» **EXERCISE DETAILS**: Within these entries, which lines include the string "country"? Copy each one.
───── SUPPLIED MATERIAL ─────
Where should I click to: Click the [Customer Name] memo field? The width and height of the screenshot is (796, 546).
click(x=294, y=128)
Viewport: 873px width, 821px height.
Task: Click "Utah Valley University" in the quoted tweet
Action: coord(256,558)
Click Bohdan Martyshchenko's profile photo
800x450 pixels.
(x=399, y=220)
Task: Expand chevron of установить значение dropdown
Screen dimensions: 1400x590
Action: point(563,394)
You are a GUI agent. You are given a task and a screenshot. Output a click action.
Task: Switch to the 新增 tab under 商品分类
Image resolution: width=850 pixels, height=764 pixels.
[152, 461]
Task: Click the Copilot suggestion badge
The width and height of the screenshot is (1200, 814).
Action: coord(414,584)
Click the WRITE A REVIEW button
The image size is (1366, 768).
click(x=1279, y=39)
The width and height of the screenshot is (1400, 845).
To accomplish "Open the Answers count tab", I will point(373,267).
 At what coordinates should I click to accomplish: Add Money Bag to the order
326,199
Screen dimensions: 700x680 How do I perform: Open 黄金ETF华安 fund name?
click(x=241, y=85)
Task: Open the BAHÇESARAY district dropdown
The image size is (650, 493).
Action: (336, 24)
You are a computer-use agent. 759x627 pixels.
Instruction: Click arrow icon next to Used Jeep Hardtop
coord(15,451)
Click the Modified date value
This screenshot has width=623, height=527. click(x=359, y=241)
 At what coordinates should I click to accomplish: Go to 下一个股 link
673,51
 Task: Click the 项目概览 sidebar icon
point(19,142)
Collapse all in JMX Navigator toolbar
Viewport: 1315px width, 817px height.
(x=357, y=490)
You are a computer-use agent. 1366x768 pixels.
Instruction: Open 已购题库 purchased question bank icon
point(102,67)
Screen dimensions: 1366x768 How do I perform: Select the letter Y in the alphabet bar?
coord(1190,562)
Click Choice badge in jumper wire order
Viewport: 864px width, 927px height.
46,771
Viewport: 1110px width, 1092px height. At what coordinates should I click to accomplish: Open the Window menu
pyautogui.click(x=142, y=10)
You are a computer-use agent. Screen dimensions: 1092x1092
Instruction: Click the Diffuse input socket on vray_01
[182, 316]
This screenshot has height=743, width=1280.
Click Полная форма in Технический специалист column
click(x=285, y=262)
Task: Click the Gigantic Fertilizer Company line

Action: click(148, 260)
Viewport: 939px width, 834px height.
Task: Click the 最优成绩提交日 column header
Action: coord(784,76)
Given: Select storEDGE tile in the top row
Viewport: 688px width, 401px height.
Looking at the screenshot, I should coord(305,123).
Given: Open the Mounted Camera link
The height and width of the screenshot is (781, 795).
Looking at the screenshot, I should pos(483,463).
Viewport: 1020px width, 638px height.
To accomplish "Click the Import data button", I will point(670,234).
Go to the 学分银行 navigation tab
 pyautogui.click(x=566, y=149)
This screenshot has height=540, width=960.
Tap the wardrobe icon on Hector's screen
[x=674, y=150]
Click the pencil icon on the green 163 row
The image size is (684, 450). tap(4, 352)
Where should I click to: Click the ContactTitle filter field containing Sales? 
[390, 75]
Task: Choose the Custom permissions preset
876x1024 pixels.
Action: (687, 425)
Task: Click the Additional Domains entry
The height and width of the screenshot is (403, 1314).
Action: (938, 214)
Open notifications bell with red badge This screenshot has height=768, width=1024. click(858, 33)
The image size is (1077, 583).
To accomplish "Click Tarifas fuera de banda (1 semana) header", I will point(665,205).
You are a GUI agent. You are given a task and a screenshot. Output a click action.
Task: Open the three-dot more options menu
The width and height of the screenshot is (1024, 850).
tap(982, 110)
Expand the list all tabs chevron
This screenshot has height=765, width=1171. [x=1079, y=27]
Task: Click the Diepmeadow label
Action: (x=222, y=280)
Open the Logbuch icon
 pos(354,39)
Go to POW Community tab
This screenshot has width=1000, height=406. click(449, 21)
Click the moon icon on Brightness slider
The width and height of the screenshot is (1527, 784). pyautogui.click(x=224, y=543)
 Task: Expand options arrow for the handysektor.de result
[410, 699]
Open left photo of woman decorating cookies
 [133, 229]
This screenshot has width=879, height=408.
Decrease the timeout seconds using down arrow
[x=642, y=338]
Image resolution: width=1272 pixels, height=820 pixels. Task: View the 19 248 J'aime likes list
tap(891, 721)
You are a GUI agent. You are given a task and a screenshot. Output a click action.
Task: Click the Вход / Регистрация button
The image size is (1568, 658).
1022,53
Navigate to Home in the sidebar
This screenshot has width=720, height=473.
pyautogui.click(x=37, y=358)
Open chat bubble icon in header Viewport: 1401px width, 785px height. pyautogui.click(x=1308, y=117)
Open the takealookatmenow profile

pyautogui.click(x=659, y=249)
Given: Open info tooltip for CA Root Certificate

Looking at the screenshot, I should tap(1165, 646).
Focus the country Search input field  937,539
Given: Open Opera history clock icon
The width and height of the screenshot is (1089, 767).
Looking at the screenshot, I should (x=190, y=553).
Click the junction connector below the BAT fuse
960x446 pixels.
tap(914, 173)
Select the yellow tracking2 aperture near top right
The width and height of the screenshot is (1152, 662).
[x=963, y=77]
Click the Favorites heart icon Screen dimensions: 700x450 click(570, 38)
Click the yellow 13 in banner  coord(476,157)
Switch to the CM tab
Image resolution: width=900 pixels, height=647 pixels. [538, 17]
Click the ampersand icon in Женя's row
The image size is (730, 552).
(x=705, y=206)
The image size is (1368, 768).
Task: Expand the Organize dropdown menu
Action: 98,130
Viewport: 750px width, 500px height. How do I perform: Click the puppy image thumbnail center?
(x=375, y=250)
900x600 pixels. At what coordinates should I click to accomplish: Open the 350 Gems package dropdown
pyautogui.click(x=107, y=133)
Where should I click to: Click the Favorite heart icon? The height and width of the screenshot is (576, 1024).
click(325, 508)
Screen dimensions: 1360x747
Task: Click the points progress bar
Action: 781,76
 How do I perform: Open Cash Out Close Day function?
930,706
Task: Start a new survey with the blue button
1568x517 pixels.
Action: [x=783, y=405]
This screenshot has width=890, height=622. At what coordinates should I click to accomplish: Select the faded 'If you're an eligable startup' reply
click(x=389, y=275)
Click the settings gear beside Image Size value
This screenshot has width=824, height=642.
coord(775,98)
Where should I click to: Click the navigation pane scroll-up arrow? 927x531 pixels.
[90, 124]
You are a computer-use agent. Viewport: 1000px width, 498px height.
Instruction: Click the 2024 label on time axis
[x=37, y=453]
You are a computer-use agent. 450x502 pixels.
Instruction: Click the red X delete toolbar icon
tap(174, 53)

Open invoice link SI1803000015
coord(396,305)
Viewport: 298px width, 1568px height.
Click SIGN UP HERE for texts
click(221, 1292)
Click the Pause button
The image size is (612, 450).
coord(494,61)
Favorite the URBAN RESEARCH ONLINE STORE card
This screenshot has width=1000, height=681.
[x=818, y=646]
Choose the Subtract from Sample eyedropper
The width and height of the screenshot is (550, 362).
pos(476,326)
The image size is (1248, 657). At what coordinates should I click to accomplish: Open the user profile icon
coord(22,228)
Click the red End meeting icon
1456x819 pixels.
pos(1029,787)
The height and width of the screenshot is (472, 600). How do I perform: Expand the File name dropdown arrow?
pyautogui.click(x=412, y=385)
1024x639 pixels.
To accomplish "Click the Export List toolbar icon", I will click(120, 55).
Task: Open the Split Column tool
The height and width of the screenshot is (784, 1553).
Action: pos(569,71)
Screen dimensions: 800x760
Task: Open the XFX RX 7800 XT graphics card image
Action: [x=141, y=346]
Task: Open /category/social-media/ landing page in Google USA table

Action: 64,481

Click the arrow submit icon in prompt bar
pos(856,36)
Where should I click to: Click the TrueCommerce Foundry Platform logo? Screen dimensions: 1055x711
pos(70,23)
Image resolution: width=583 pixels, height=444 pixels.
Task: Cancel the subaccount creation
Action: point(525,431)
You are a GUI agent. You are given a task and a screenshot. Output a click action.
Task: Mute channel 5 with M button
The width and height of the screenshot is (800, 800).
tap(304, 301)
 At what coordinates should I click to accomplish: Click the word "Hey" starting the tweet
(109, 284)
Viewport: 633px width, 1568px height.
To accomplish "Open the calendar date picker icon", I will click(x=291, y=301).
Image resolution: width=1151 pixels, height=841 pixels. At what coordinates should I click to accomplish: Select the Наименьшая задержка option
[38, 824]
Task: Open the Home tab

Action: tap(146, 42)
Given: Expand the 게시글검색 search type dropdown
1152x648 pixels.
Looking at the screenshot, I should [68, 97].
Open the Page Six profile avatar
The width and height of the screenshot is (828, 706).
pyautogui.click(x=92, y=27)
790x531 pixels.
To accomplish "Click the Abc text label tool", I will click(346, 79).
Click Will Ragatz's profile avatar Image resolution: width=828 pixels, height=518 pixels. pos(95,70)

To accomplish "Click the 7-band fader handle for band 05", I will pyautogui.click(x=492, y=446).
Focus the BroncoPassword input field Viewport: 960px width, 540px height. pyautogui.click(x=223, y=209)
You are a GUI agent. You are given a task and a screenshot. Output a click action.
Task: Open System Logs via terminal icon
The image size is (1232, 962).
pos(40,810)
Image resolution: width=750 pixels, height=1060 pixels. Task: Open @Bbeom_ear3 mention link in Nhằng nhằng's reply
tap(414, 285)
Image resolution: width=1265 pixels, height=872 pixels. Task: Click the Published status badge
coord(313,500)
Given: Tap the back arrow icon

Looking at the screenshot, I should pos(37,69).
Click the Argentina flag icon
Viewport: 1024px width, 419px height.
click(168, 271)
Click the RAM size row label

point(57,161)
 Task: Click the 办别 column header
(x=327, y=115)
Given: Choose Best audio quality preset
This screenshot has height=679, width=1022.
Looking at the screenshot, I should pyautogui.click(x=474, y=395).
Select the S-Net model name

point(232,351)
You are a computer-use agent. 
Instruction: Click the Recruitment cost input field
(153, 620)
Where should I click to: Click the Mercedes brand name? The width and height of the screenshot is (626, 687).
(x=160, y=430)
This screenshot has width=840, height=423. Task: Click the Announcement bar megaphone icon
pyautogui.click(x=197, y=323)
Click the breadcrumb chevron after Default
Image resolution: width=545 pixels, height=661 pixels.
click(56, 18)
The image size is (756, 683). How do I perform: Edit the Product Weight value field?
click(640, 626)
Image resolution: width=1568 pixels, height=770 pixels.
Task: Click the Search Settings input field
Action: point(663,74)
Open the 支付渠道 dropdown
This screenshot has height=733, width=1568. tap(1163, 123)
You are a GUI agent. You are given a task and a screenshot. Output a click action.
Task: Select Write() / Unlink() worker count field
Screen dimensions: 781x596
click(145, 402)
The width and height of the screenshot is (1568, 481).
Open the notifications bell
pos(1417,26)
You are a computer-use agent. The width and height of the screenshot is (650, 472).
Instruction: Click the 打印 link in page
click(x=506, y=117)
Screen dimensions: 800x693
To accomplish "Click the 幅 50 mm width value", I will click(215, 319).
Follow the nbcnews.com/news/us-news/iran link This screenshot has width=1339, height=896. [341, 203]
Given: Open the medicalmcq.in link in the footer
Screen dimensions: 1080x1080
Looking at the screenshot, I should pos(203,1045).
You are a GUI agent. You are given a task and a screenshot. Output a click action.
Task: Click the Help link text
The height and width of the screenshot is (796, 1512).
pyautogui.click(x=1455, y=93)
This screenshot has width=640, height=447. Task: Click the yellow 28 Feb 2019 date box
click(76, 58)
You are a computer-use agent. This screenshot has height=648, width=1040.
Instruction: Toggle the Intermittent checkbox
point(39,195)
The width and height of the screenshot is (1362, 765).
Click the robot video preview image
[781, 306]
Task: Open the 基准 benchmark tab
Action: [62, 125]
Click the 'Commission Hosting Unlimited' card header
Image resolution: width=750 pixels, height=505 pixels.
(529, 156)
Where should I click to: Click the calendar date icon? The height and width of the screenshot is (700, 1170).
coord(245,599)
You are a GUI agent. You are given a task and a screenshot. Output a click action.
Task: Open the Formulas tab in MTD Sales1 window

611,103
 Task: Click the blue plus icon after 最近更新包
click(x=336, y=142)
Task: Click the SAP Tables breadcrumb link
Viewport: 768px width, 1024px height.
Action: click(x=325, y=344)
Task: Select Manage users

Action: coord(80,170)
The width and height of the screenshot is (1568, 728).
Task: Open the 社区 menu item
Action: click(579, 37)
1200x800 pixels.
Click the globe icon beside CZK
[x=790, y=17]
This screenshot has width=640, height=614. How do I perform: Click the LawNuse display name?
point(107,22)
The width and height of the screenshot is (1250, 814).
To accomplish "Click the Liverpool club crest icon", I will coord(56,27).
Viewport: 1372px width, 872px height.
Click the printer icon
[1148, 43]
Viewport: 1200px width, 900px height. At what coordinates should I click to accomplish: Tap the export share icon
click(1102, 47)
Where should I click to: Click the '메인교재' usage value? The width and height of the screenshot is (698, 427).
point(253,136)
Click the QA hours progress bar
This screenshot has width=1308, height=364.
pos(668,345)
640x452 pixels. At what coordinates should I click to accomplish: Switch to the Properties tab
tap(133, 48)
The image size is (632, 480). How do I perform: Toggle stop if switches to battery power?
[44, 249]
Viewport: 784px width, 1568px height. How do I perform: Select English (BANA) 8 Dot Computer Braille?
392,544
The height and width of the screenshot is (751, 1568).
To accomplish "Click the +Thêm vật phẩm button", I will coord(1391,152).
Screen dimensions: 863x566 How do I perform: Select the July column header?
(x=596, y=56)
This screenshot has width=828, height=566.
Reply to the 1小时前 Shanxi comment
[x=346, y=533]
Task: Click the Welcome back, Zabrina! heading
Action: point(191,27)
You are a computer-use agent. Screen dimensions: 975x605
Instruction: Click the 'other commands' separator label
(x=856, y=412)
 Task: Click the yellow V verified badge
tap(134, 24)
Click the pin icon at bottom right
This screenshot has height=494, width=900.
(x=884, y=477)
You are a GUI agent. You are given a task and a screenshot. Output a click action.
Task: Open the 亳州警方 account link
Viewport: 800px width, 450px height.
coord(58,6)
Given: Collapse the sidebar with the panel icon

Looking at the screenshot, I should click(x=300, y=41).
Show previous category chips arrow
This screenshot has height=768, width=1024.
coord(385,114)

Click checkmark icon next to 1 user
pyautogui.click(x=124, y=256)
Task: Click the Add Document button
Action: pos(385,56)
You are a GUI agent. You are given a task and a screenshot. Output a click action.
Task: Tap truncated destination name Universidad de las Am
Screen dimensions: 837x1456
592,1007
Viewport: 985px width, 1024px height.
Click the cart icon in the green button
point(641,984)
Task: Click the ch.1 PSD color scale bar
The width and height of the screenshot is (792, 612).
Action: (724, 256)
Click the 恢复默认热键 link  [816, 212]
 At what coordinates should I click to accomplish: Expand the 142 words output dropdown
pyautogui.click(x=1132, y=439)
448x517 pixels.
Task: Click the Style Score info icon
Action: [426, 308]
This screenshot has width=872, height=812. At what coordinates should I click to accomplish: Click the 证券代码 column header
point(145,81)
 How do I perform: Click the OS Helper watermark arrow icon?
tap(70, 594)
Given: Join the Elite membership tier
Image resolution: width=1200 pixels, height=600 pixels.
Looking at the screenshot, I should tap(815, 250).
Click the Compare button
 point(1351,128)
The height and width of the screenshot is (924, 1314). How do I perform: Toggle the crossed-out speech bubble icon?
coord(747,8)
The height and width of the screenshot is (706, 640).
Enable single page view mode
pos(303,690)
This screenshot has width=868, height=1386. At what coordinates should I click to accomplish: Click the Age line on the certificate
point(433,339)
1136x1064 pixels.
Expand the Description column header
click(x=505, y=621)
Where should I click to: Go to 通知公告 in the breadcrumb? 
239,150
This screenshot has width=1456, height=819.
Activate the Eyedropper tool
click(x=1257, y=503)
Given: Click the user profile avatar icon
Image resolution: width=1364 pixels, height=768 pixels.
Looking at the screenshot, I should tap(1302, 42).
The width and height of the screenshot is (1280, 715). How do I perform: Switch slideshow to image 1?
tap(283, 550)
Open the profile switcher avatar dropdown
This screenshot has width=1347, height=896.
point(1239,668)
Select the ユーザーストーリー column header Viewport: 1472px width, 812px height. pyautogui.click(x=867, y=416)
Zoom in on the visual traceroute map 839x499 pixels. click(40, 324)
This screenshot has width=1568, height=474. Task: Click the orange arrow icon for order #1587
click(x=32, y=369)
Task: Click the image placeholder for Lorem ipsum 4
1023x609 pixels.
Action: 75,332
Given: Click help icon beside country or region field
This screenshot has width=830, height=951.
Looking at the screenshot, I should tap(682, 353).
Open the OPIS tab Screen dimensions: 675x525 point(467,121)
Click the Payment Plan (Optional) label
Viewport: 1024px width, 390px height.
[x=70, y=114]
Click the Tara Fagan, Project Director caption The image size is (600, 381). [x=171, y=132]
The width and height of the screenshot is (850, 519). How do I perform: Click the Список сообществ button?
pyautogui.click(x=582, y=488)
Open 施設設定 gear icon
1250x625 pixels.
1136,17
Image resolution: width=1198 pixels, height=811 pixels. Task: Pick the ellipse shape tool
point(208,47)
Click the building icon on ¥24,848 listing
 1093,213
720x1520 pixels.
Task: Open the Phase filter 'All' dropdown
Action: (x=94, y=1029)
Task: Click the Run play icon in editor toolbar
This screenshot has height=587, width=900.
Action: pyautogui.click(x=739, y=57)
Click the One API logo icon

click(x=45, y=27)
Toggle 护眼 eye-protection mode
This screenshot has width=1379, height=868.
─────
» **WRITTEN RESPONSE**:
Focus the country Search input field  937,539
Given: Click help icon beside country or region field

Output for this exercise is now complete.